• **PASSAGE SHOWN**:
※
Drobo 5D Inserting the drive (not as dirty as you think)

Drobo 5D Looking sexy with a Mac setup

Looking at the images, the front of the unit has been redesigned with a better LED display and I can’t wait to see it in action.


  • Expected cost will be under $650
  • Shipping approximately mid-July

Other Thoughts and Notes

More About SSD and Caching

The new version of BeyondRAID will continue to do the data tiering that their current higher end units, do. If you only put in a single SSD drive to the array it will act as a caching unit, and intelligently store data on it so it can seamlessly act as a cache and give you a speed boost. However if you only have one SSD drive it won’t use it for additional storage, so this is a perfect opportunity to grab a cheap 60G SSD unit (they’re under $50 these days) and use it for a performance boost.

It sounds like the wear on the SSD drive in this scenario will be done smartly to reduce “SSD wear”, and cold data eviction will be done in large chunks to avoid reading and writing tiny bits of data all the time. To help manage this the percent of remaining life of the SSD will be displayed in the new version of Drobo Dashboard as well.

The new system will also be smart enough to detect a stream of data (for example an image ingest from your camera or a backup) and send them straight to the HDDs in the system (which are good for streaming data operations like this). If it looks to be more random, then the SSD will be promoted as the primary data store. This is especially important for small IO operations, so even a small (ie: 60G) SSD can greatly improve the experience with the Drobos

Other Performance Notes

In a bit of an unusual show, Drobo will be showing off actual performance numbers, something that as I noted above, has plagued them in the past. They’ll show up closer to the shipping date though. I assume this means that they are much more confident about the performance of their new products.
※
• **DATASET ENTRIES**:
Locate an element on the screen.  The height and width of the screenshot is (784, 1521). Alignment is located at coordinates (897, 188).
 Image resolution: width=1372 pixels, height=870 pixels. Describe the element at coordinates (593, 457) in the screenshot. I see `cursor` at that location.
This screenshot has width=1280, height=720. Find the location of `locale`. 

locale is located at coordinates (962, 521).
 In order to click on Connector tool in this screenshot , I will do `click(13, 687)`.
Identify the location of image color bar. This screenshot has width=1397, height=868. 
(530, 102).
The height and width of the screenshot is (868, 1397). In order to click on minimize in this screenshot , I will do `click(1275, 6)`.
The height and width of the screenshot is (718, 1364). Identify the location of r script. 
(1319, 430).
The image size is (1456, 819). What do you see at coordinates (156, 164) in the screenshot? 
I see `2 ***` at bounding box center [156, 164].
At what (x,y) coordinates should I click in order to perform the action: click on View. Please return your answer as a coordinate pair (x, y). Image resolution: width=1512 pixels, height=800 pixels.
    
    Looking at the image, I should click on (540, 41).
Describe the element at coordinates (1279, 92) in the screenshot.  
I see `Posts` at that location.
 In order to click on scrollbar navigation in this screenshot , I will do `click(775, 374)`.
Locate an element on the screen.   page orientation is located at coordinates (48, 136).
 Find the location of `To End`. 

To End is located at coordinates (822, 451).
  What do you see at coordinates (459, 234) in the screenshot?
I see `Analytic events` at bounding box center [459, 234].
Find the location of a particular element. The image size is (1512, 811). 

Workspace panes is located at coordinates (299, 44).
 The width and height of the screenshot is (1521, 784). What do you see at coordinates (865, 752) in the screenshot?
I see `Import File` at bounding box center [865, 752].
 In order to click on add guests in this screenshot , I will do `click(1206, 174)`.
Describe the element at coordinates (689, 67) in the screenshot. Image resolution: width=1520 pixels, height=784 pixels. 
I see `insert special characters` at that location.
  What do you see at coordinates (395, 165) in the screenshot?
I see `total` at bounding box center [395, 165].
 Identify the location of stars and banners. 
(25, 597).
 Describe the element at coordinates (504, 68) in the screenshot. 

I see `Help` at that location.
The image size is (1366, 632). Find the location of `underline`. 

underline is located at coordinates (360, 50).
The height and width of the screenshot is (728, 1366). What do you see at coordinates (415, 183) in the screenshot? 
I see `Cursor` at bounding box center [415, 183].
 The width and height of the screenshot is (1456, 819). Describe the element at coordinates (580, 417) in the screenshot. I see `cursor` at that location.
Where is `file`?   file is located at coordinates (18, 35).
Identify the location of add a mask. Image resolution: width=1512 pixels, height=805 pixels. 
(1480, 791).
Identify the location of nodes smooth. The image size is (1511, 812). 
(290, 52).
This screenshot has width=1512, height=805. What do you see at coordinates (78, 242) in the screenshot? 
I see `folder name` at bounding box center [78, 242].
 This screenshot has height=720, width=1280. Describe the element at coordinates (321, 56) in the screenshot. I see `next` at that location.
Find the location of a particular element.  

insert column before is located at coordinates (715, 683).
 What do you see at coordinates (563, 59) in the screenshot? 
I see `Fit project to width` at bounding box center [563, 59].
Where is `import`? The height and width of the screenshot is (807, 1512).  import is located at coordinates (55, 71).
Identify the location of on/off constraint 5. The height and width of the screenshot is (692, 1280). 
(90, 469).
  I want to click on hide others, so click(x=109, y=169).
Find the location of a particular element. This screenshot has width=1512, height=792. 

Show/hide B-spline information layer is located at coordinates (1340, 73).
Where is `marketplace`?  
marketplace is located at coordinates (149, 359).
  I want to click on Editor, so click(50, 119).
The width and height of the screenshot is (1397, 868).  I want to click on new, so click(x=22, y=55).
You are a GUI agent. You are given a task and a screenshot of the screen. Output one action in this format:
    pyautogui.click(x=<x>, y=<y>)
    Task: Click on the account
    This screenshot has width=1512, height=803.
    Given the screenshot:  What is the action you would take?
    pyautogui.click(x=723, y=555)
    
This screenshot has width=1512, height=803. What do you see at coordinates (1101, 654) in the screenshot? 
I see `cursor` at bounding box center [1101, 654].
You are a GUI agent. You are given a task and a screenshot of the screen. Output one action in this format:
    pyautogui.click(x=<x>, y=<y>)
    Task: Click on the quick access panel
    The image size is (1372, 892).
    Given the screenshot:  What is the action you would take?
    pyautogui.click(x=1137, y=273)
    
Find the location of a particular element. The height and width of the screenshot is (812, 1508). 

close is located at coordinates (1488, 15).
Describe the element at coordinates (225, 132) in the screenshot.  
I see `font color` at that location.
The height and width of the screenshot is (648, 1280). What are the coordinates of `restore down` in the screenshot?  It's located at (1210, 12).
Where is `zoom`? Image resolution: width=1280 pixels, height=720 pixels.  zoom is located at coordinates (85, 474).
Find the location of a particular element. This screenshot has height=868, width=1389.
※
• **WHAT TO WORK ON**: Resume the Drobo 5D write-up after its last sentence. You won't need the entries.

• **ANSWER AREA**:
Having more internal memory means that in the event of a power outage any unwritten data will be flushed to disk. A nice touch, though I haven’t had this affect me before, but I’m sure that customers who have been bitten by data loss will appreciate it.

Drobo claims that the 5D will be fast enough to store and work with a Lightroom catalog directly from the unit. As someone who tried doing this off of the original 4 bay Drobo I say, “bring it on”.

Better performance for if you were to use just a pure SSD solution? Yes. Does it make sense from a cost/performance basis? Probably not. Best bang for the buck seems to be a single solid state drive.


Neither the 5D or the Mini are compatible with the DroboShare, but this isn’t surprising as the DroboShare unit has been mostly eclipsed by newer FS units.

The upgrade path sounds like you can more drives from your Drobo 4S directly into either the 5D or the Drobo Mini unit. I believe they mentioned that they were wanting to be able to move from the Drobo 4 bay version 2 to the two new units, but weren’t ready to commit 100% to that just yet.

The USB3 ports are, of course, USB2 compatible.


The units will ship with a Thunderbolt cable, which is a minor thing, but they feel that the cost of the unit and the benefit of having a great “out of box experience” it’s worth it. And frankly who wants to get their brand new toy tool only to find you have to go out and buy yourself another $50 cable before you can use it.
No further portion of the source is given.